As writer and critic Catherine Taylor explains in the Times Literary Supplement, the truth is much more nuanced: “[This] one-size-fits-all approach overlooks the complexities of publishing history, in which pseudonyms aren’t always about conforming to patriarchal or other obvious standards.”
Writing for Literary Hub, Olivia Rutigliano points out many women writers, including Mary Wollstonecraft and Elizabeth Barrett Browning, published under their own names. Others chose female pseudonyms or adopted male monikers as a form of self-identification.
Lesbian and feminist Vernon Lee, for instance, chose to “cast off” her given name, Violet Paget, entirely. Likewise, writes Taylor, “It was Sand who was the novelist, not [Amantine Aurore] Dupin. ‘George Sand’ was as much a part of her image as the men’s clothes she wore and the tobacco she openly smoked.”
Rutigliano argues that the choice to republish authors under their so-called “real” names erases their agency, ignoring “their own decisions about how to present their works, and in some instances, perhaps even how to present themselves.”
Grace Lavery, a literary scholar at the University of California, Berkeley, also weighed in on the project: “C19 authors were not forced to use masculine pseudonyms; literary writing has always been a practice of imaginative self-fashioning,” she noted on Twitter. “However well-intentioned, this project undermines the towering literary work of George Eliot, Vernon Lee and others.”
In a 2019 blog post, Lavery explained that Eliot, born Mary Anne Evans in 1819, “relished being thought of as male, and was disappointed when people thought otherwise.” The only reason Eliot is typically referred to as “she,” according to Lavery, is because Charles Dickens outed her in a widely circulated 1858 letter.
Even the name of the Baileys campaign—which uses the “her” pronoun to refer to its authors—assumes the complex historical gender identities of these authors, says Rutigliano.
Another criticism of the project is its conflation of choices made by Victorian authors with those made by writers who hailed from different time periods and cultures. One of the 25 “reclaimed” titles is a short story attributed to Edith Maude Eaton, a Chinese-English writer who wrote about racial discrimination in the late 19th-century United States. As scholar Mary Chapman tells the Guardian’s Sian Cain, the author published under multiple monikers—including her Chinese name, Sui Sin Far—and may not have even written the work of fiction included in the project. She did, however, write another travelogue under a male pseudonym “that would have been a better fit” for the project, according to Chapman.
“I don’t think it is erasure to call her Eaton,” she adds. “[B]ut by not writing about her Chinese heritage with nuance, like in this project, it takes away the value of her having asserted her ancestry, which at the time was very important because Chinese people were treated very badly in North America.”

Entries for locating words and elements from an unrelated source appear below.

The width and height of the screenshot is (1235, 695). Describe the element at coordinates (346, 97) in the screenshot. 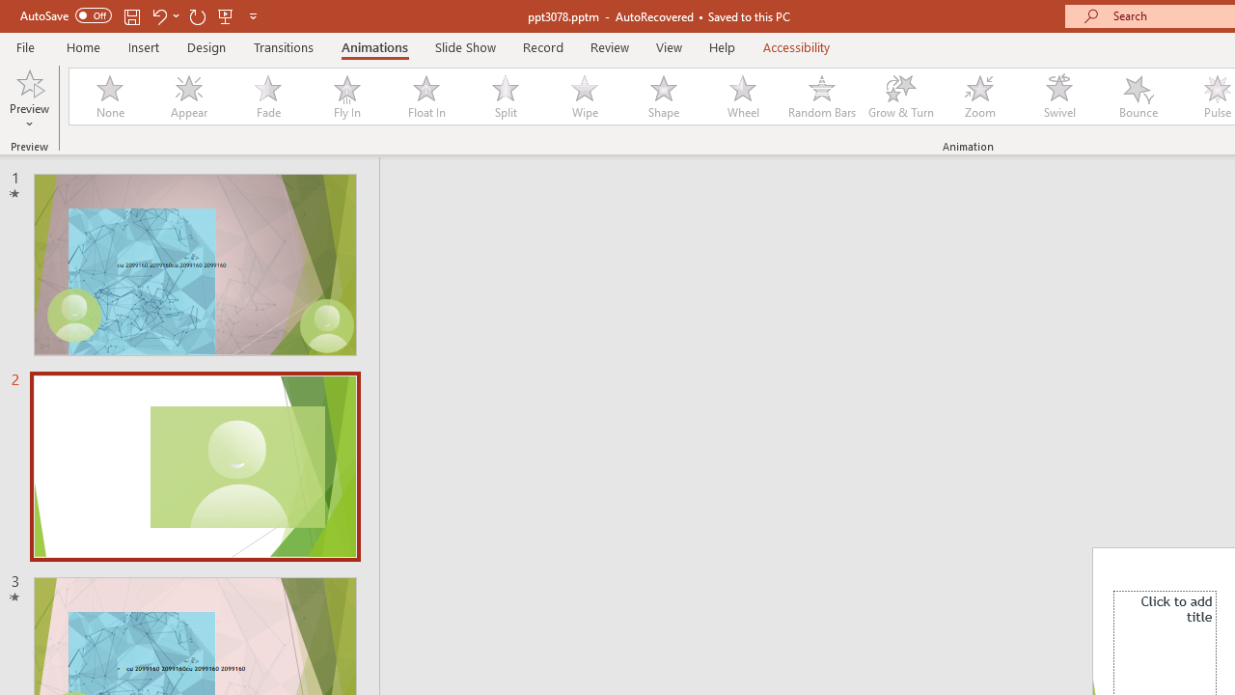

I see `'Fly In'` at that location.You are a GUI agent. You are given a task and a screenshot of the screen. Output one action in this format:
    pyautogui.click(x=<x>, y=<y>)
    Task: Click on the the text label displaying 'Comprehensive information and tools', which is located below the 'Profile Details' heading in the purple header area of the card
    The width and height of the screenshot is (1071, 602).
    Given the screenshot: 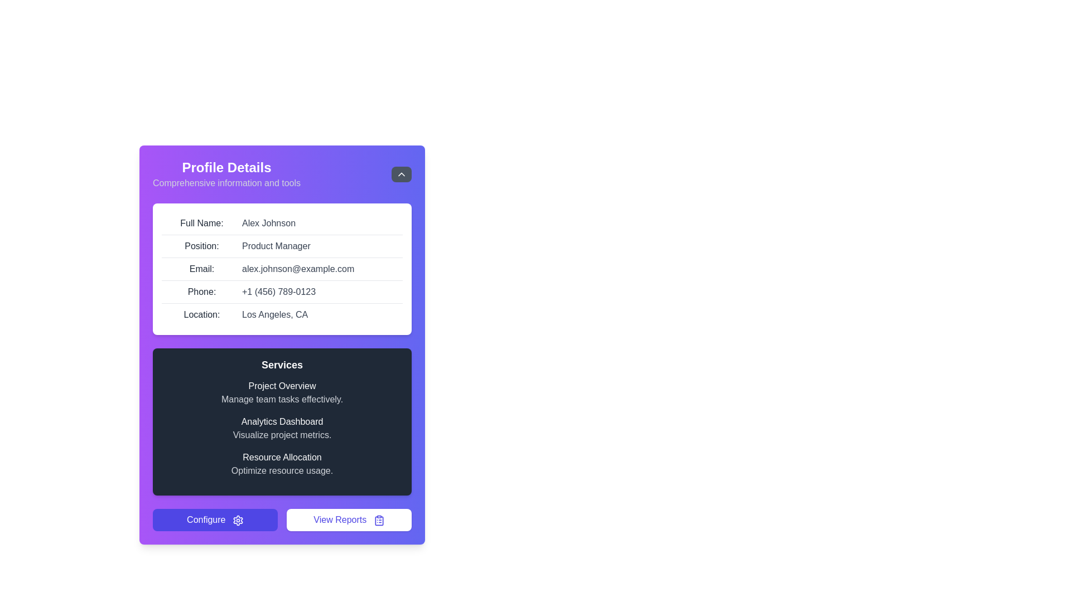 What is the action you would take?
    pyautogui.click(x=226, y=182)
     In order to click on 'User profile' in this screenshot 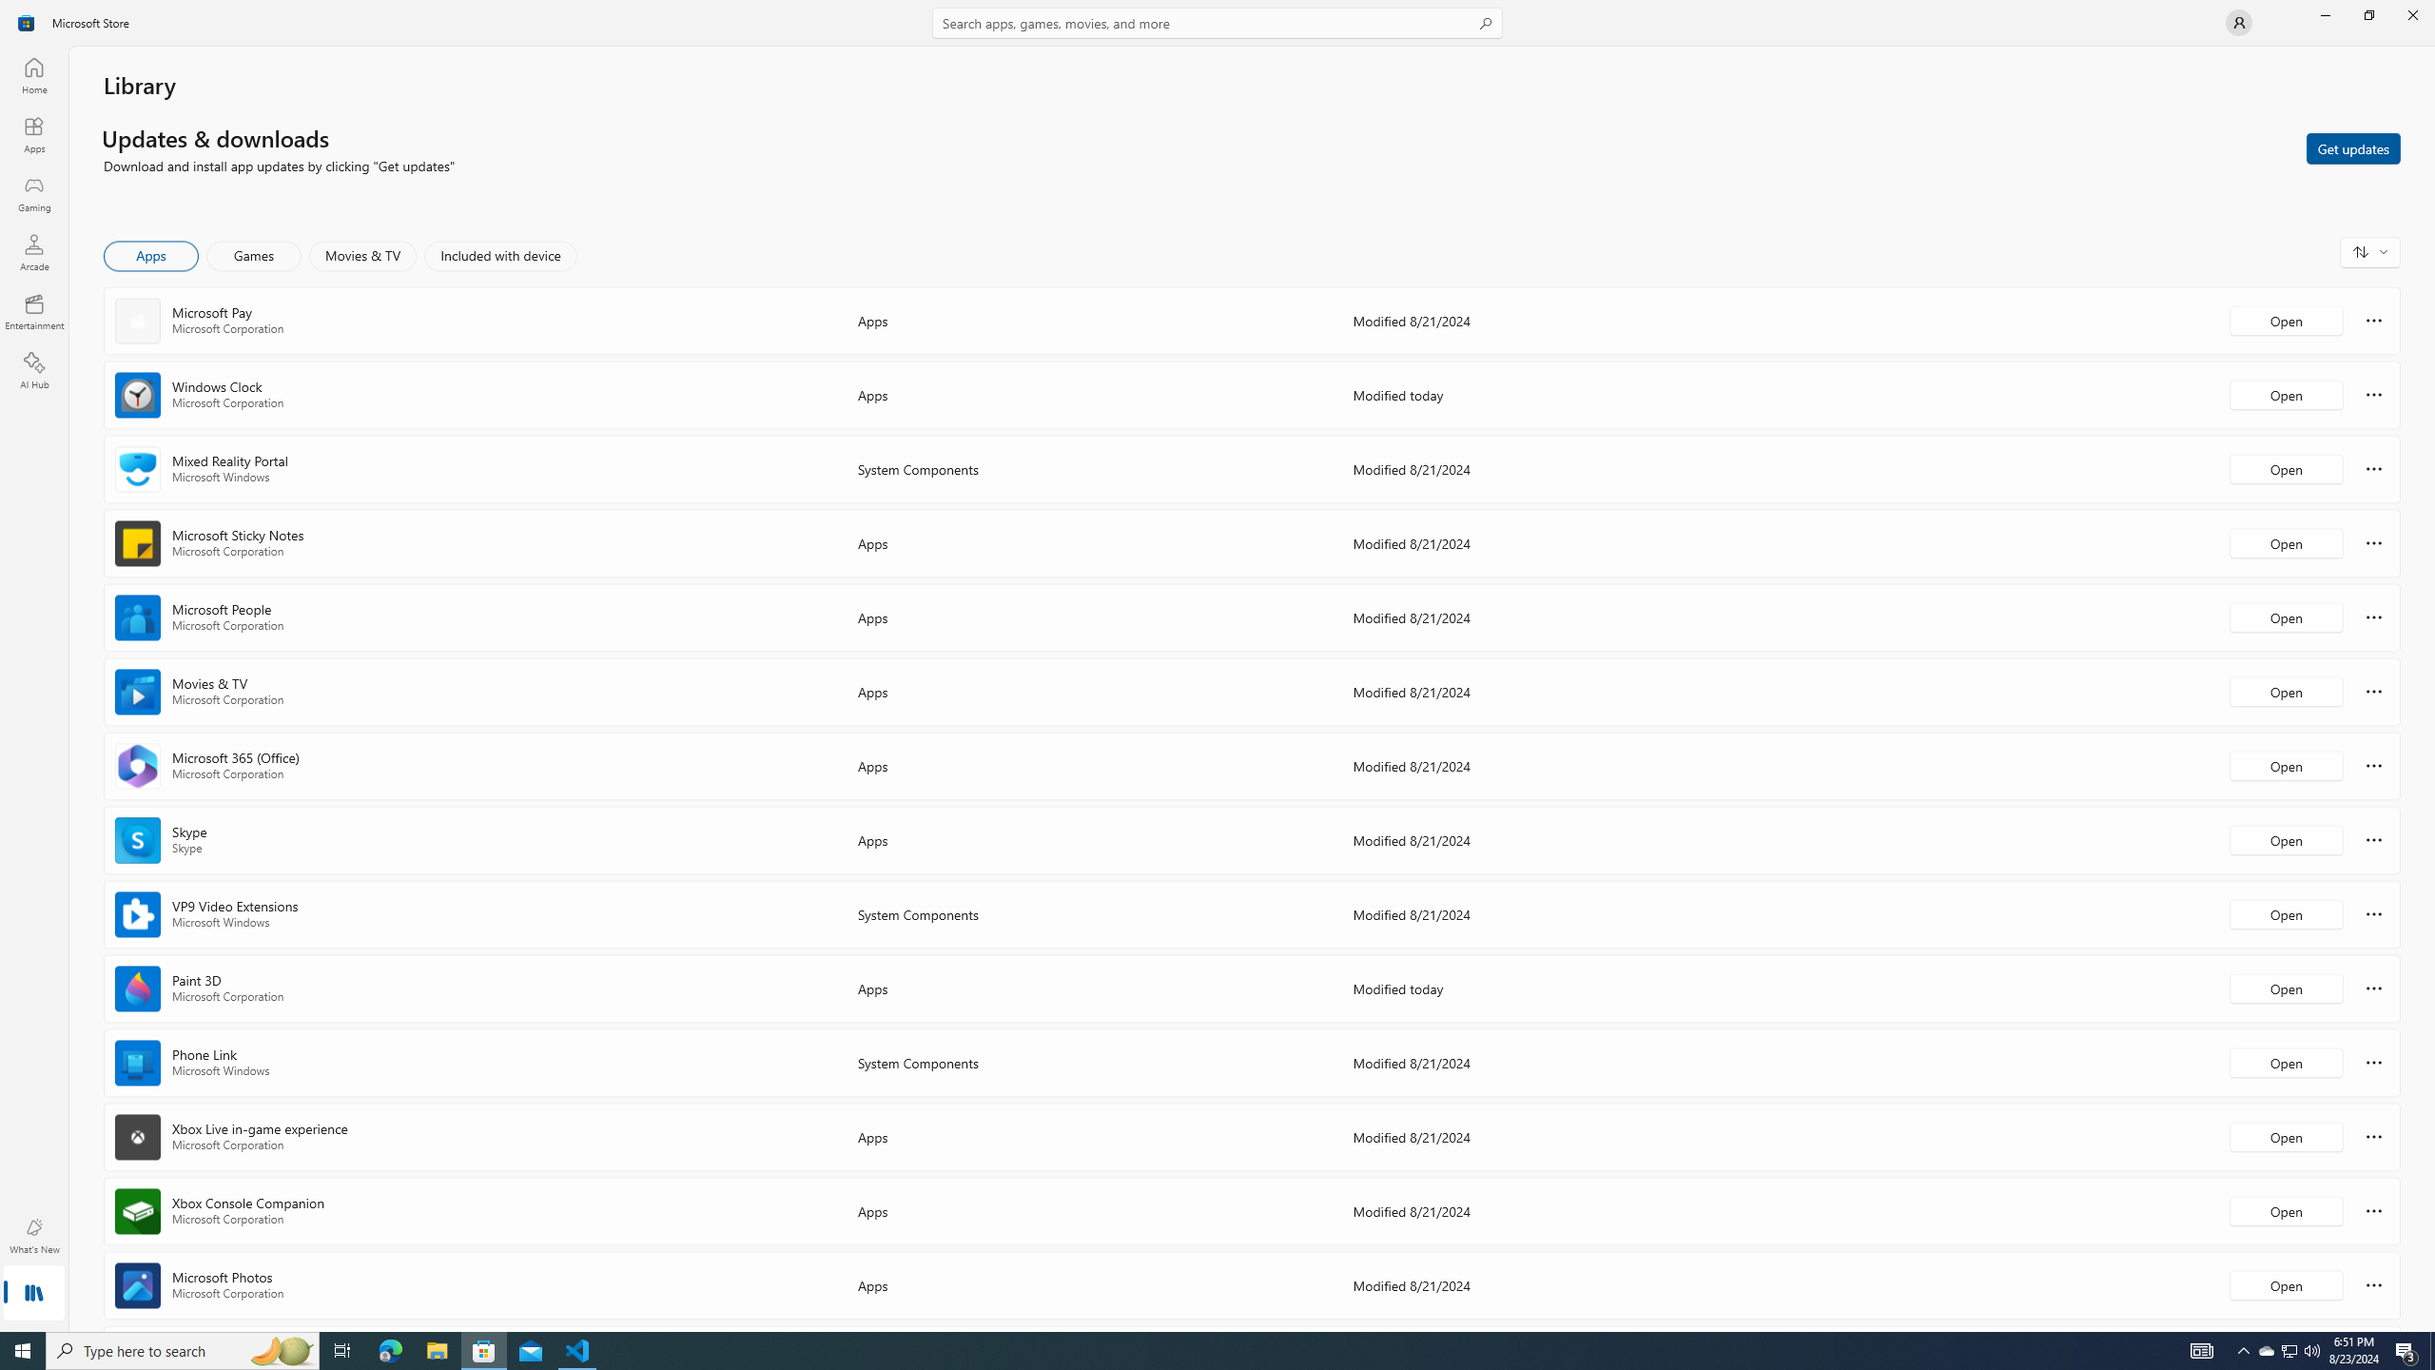, I will do `click(2237, 21)`.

Women used pseudonyms to express creativity, align with queer identities, make money and an array of other reasons, writes scholar Sophie Coulombeau on Twitter. The ways in which contemporary writers and publishers name historical figures is “tricky, knotty & problematic,” she continues. “ … One size of grand reclamatory gesture does not fit all women. It feels ham-fisted to lump all these women together and sell them as a ‘reclaimed’ set.”
Coulombeau concludes, “[I]f I’d been asked, I’d have advised strongly against it.”
Editor’s Note, August 24: This article has been updated to more accurately reflect Edith Maude Eaton’s oeuvre.